**Task brief**
Output all records verbatim.
Segment Open
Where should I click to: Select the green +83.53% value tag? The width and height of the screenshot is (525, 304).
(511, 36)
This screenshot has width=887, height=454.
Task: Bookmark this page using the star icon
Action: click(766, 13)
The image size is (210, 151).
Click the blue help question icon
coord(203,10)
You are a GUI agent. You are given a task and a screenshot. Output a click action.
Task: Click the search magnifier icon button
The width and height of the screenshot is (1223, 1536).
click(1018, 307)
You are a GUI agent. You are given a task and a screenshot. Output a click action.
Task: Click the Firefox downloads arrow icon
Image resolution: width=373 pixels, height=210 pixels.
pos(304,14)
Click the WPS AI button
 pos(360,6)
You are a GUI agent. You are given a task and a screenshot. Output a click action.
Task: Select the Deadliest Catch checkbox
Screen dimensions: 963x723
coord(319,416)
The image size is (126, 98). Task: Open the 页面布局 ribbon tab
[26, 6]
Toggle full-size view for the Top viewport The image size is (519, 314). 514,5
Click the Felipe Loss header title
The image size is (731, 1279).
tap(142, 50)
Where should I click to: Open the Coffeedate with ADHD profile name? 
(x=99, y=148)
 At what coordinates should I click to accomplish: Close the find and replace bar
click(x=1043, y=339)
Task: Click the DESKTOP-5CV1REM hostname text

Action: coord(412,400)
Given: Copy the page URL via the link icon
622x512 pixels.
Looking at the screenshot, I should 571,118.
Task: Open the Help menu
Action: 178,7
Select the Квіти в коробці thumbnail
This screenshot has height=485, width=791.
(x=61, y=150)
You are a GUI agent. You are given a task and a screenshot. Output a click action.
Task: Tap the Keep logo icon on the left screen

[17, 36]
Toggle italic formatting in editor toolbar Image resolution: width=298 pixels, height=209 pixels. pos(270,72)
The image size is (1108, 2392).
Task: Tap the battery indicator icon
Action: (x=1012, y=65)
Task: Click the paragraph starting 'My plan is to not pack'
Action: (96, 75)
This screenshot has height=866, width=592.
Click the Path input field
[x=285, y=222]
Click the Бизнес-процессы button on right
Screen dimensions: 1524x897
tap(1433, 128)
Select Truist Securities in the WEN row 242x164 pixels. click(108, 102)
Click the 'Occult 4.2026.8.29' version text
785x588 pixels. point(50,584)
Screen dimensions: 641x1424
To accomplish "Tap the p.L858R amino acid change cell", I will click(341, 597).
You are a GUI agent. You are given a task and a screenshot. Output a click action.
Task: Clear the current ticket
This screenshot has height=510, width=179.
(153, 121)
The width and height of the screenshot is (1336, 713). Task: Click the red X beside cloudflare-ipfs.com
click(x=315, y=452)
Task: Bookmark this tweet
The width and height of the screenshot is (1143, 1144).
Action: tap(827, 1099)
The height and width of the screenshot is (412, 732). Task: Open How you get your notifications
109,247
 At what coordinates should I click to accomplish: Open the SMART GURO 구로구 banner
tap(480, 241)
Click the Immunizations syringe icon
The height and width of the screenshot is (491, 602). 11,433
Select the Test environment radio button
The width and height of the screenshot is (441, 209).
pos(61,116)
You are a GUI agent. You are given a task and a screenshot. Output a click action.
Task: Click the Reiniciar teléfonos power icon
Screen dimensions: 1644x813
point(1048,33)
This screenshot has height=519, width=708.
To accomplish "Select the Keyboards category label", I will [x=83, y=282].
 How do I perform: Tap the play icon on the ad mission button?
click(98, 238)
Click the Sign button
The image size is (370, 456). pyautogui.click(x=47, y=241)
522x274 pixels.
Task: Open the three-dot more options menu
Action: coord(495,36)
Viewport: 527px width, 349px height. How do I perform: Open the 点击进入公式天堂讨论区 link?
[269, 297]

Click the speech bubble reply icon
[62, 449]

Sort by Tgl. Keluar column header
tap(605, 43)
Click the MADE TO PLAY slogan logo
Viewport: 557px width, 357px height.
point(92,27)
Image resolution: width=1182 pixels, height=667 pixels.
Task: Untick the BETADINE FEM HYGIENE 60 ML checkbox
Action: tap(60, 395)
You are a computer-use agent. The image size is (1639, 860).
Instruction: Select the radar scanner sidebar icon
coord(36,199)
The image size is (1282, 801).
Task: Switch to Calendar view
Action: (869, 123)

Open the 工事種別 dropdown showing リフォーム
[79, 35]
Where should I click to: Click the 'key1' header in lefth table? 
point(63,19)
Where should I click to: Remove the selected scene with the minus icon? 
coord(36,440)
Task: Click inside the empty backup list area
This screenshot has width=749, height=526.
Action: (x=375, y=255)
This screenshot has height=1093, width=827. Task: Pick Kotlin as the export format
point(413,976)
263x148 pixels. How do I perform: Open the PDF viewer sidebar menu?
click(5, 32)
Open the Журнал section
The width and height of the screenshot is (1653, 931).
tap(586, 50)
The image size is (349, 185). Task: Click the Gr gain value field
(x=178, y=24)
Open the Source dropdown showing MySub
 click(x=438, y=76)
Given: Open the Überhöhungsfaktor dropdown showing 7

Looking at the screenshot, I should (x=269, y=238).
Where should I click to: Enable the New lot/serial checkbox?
Segment Closed
**Output**
Where should I click to: Select the green +83.53% value tag? The width and height of the screenshot is (525, 304).
(511, 36)
This screenshot has width=887, height=454.
Task: Bookmark this page using the star icon
Action: click(766, 13)
The image size is (210, 151).
Click the blue help question icon
coord(203,10)
You are a GUI agent. You are given a task and a screenshot. Output a click action.
Task: Click the search magnifier icon button
The width and height of the screenshot is (1223, 1536).
click(1018, 307)
You are a GUI agent. You are given a task and a screenshot. Output a click action.
Task: Click the Firefox downloads arrow icon
Image resolution: width=373 pixels, height=210 pixels.
pos(304,14)
Click the WPS AI button
 pos(360,6)
You are a GUI agent. You are given a task and a screenshot. Output a click action.
Task: Select the Deadliest Catch checkbox
Screen dimensions: 963x723
coord(319,416)
The image size is (126, 98). Task: Open the 页面布局 ribbon tab
[26, 6]
Toggle full-size view for the Top viewport The image size is (519, 314). 514,5
Click the Felipe Loss header title
The image size is (731, 1279).
tap(142, 50)
Where should I click to: Open the Coffeedate with ADHD profile name? 
(x=99, y=148)
 At what coordinates should I click to accomplish: Close the find and replace bar
click(x=1043, y=339)
Task: Click the DESKTOP-5CV1REM hostname text

Action: coord(412,400)
Given: Copy the page URL via the link icon
622x512 pixels.
Looking at the screenshot, I should 571,118.
Task: Open the Help menu
Action: 178,7
Select the Квіти в коробці thumbnail
This screenshot has height=485, width=791.
(x=61, y=150)
You are a GUI agent. You are given a task and a screenshot. Output a click action.
Task: Tap the Keep logo icon on the left screen

[17, 36]
Toggle italic formatting in editor toolbar Image resolution: width=298 pixels, height=209 pixels. pos(270,72)
The image size is (1108, 2392).
Task: Tap the battery indicator icon
Action: (x=1012, y=65)
Task: Click the paragraph starting 'My plan is to not pack'
Action: (96, 75)
This screenshot has height=866, width=592.
Click the Path input field
[x=285, y=222]
Click the Бизнес-процессы button on right
Screen dimensions: 1524x897
tap(1433, 128)
Select Truist Securities in the WEN row 242x164 pixels. click(108, 102)
Click the 'Occult 4.2026.8.29' version text
785x588 pixels. point(50,584)
Screen dimensions: 641x1424
To accomplish "Tap the p.L858R amino acid change cell", I will click(341, 597).
You are a GUI agent. You are given a task and a screenshot. Output a click action.
Task: Clear the current ticket
This screenshot has height=510, width=179.
(153, 121)
The width and height of the screenshot is (1336, 713). Task: Click the red X beside cloudflare-ipfs.com
click(x=315, y=452)
Task: Bookmark this tweet
The width and height of the screenshot is (1143, 1144).
Action: tap(827, 1099)
The height and width of the screenshot is (412, 732). Task: Open How you get your notifications
109,247
 At what coordinates should I click to accomplish: Open the SMART GURO 구로구 banner
tap(480, 241)
Click the Immunizations syringe icon
The height and width of the screenshot is (491, 602). 11,433
Select the Test environment radio button
The width and height of the screenshot is (441, 209).
pos(61,116)
You are a GUI agent. You are given a task and a screenshot. Output a click action.
Task: Click the Reiniciar teléfonos power icon
Screen dimensions: 1644x813
point(1048,33)
This screenshot has height=519, width=708.
To accomplish "Select the Keyboards category label", I will [x=83, y=282].
 How do I perform: Tap the play icon on the ad mission button?
click(98, 238)
Click the Sign button
The image size is (370, 456). pyautogui.click(x=47, y=241)
522x274 pixels.
Task: Open the three-dot more options menu
Action: coord(495,36)
Viewport: 527px width, 349px height. How do I perform: Open the 点击进入公式天堂讨论区 link?
[269, 297]

Click the speech bubble reply icon
[62, 449]

Sort by Tgl. Keluar column header
tap(605, 43)
Click the MADE TO PLAY slogan logo
Viewport: 557px width, 357px height.
point(92,27)
Image resolution: width=1182 pixels, height=667 pixels.
Task: Untick the BETADINE FEM HYGIENE 60 ML checkbox
Action: tap(60, 395)
You are a computer-use agent. The image size is (1639, 860).
Instruction: Select the radar scanner sidebar icon
coord(36,199)
The image size is (1282, 801).
Task: Switch to Calendar view
Action: (869, 123)

Open the 工事種別 dropdown showing リフォーム
[79, 35]
Where should I click to: Click the 'key1' header in lefth table? 
point(63,19)
Where should I click to: Remove the selected scene with the minus icon? 
coord(36,440)
Task: Click inside the empty backup list area
This screenshot has width=749, height=526.
Action: (x=375, y=255)
This screenshot has height=1093, width=827. Task: Pick Kotlin as the export format
point(413,976)
263x148 pixels. How do I perform: Open the PDF viewer sidebar menu?
click(5, 32)
Open the Журнал section
The width and height of the screenshot is (1653, 931).
tap(586, 50)
The image size is (349, 185). Task: Click the Gr gain value field
(x=178, y=24)
Open the Source dropdown showing MySub
 click(x=438, y=76)
Given: Open the Überhöhungsfaktor dropdown showing 7

Looking at the screenshot, I should (x=269, y=238).
Where should I click to: Enable the New lot/serial checkbox?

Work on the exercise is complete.